Stored records:
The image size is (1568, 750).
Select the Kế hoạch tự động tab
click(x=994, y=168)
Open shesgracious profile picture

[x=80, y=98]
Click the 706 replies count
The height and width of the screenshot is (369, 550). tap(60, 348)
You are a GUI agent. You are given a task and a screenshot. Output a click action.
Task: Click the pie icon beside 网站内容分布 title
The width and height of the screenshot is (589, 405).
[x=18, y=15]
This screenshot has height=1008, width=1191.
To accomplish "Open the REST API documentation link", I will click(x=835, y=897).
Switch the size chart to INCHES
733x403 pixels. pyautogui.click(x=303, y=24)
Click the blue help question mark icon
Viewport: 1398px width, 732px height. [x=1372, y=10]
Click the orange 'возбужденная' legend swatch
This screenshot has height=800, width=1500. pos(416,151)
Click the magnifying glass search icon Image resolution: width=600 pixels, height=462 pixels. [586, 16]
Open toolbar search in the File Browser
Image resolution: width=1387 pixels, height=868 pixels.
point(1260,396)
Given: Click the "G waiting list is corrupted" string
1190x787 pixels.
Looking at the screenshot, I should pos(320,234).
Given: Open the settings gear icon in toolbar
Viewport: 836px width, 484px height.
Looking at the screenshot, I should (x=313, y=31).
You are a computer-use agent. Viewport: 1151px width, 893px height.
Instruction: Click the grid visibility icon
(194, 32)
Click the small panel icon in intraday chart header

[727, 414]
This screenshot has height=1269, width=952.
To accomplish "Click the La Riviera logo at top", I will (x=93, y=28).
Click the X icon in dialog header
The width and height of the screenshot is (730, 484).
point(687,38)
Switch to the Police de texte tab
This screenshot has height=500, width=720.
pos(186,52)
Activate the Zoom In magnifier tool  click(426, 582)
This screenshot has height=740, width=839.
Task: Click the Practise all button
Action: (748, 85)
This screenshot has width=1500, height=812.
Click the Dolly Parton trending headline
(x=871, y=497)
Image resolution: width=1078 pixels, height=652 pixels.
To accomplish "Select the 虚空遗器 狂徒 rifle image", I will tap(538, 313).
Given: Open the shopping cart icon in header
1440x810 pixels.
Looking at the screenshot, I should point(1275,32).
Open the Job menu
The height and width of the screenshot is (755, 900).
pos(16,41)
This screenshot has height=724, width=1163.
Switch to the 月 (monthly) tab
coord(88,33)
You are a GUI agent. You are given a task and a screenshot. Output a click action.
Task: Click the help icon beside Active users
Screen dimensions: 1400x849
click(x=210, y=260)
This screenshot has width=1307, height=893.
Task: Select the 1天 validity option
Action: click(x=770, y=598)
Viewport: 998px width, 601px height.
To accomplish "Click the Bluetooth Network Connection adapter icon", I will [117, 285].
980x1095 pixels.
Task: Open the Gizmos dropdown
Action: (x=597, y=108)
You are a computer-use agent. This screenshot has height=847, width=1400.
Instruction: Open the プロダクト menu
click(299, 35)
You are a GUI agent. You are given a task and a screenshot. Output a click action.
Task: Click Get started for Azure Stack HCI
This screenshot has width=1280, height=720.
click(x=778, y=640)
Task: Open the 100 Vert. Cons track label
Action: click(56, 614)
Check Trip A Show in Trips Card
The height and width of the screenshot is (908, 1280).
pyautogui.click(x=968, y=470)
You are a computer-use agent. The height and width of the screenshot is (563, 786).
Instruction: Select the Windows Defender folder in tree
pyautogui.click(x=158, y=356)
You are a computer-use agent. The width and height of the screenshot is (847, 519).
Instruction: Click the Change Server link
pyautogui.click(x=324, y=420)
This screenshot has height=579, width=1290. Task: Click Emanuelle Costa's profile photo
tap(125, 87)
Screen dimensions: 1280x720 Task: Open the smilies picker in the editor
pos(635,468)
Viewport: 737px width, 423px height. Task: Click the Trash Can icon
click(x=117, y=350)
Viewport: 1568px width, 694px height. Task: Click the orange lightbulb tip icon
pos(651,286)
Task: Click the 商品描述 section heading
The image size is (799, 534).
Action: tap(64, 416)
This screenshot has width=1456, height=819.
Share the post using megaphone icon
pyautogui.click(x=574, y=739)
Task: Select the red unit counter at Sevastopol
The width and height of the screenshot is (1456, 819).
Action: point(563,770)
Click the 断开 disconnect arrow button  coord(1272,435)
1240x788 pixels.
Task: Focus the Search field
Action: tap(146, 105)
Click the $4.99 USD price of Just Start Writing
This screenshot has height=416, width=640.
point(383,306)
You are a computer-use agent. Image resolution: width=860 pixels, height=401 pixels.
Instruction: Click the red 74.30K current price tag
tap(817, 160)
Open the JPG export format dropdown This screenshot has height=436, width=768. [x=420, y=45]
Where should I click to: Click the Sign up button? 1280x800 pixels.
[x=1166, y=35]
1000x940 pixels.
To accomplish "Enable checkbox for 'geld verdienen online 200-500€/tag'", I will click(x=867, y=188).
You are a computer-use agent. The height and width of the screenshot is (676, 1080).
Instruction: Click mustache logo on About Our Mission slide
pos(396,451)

ASSIGNED TASK: An exact transcription of the entries is needed, complete to the final line.

SOLUTION TO THE PROBLEM:
The image size is (1568, 750).
Select the Kế hoạch tự động tab
click(x=994, y=168)
Open shesgracious profile picture

[x=80, y=98]
Click the 706 replies count
The height and width of the screenshot is (369, 550). tap(60, 348)
You are a GUI agent. You are given a task and a screenshot. Output a click action.
Task: Click the pie icon beside 网站内容分布 title
The width and height of the screenshot is (589, 405).
[x=18, y=15]
This screenshot has height=1008, width=1191.
To accomplish "Open the REST API documentation link", I will click(x=835, y=897).
Switch the size chart to INCHES
733x403 pixels. pyautogui.click(x=303, y=24)
Click the blue help question mark icon
Viewport: 1398px width, 732px height. [x=1372, y=10]
Click the orange 'возбужденная' legend swatch
This screenshot has height=800, width=1500. pos(416,151)
Click the magnifying glass search icon Image resolution: width=600 pixels, height=462 pixels. [586, 16]
Open toolbar search in the File Browser
Image resolution: width=1387 pixels, height=868 pixels.
point(1260,396)
Given: Click the "G waiting list is corrupted" string
1190x787 pixels.
Looking at the screenshot, I should pos(320,234).
Given: Open the settings gear icon in toolbar
Viewport: 836px width, 484px height.
Looking at the screenshot, I should (x=313, y=31).
You are a computer-use agent. Viewport: 1151px width, 893px height.
Instruction: Click the grid visibility icon
(194, 32)
Click the small panel icon in intraday chart header

[727, 414]
This screenshot has height=1269, width=952.
To accomplish "Click the La Riviera logo at top", I will (x=93, y=28).
Click the X icon in dialog header
The width and height of the screenshot is (730, 484).
point(687,38)
Switch to the Police de texte tab
This screenshot has height=500, width=720.
pos(186,52)
Activate the Zoom In magnifier tool  click(426, 582)
This screenshot has height=740, width=839.
Task: Click the Practise all button
Action: (748, 85)
This screenshot has width=1500, height=812.
Click the Dolly Parton trending headline
(x=871, y=497)
Image resolution: width=1078 pixels, height=652 pixels.
To accomplish "Select the 虚空遗器 狂徒 rifle image", I will tap(538, 313).
Given: Open the shopping cart icon in header
1440x810 pixels.
Looking at the screenshot, I should point(1275,32).
Open the Job menu
The height and width of the screenshot is (755, 900).
pos(16,41)
This screenshot has height=724, width=1163.
Switch to the 月 (monthly) tab
coord(88,33)
You are a GUI agent. You are given a task and a screenshot. Output a click action.
Task: Click the help icon beside Active users
Screen dimensions: 1400x849
click(x=210, y=260)
This screenshot has width=1307, height=893.
Task: Select the 1天 validity option
Action: click(x=770, y=598)
Viewport: 998px width, 601px height.
To accomplish "Click the Bluetooth Network Connection adapter icon", I will [117, 285].
980x1095 pixels.
Task: Open the Gizmos dropdown
Action: (x=597, y=108)
You are a computer-use agent. This screenshot has height=847, width=1400.
Instruction: Open the プロダクト menu
click(299, 35)
You are a GUI agent. You are given a task and a screenshot. Output a click action.
Task: Click Get started for Azure Stack HCI
This screenshot has width=1280, height=720.
click(x=778, y=640)
Task: Open the 100 Vert. Cons track label
Action: click(56, 614)
Check Trip A Show in Trips Card
The height and width of the screenshot is (908, 1280).
pyautogui.click(x=968, y=470)
You are a computer-use agent. The height and width of the screenshot is (563, 786).
Instruction: Select the Windows Defender folder in tree
pyautogui.click(x=158, y=356)
You are a computer-use agent. The width and height of the screenshot is (847, 519).
Instruction: Click the Change Server link
pyautogui.click(x=324, y=420)
This screenshot has height=579, width=1290. Task: Click Emanuelle Costa's profile photo
tap(125, 87)
Screen dimensions: 1280x720 Task: Open the smilies picker in the editor
pos(635,468)
Viewport: 737px width, 423px height. Task: Click the Trash Can icon
click(x=117, y=350)
Viewport: 1568px width, 694px height. Task: Click the orange lightbulb tip icon
pos(651,286)
Task: Click the 商品描述 section heading
The image size is (799, 534).
Action: tap(64, 416)
This screenshot has width=1456, height=819.
Share the post using megaphone icon
pyautogui.click(x=574, y=739)
Task: Select the red unit counter at Sevastopol
The width and height of the screenshot is (1456, 819).
Action: point(563,770)
Click the 断开 disconnect arrow button  coord(1272,435)
1240x788 pixels.
Task: Focus the Search field
Action: tap(146, 105)
Click the $4.99 USD price of Just Start Writing
This screenshot has height=416, width=640.
point(383,306)
You are a computer-use agent. Image resolution: width=860 pixels, height=401 pixels.
Instruction: Click the red 74.30K current price tag
tap(817, 160)
Open the JPG export format dropdown This screenshot has height=436, width=768. [x=420, y=45]
Where should I click to: Click the Sign up button? 1280x800 pixels.
[x=1166, y=35]
1000x940 pixels.
To accomplish "Enable checkbox for 'geld verdienen online 200-500€/tag'", I will click(x=867, y=188).
You are a computer-use agent. The height and width of the screenshot is (676, 1080).
Instruction: Click mustache logo on About Our Mission slide
pos(396,451)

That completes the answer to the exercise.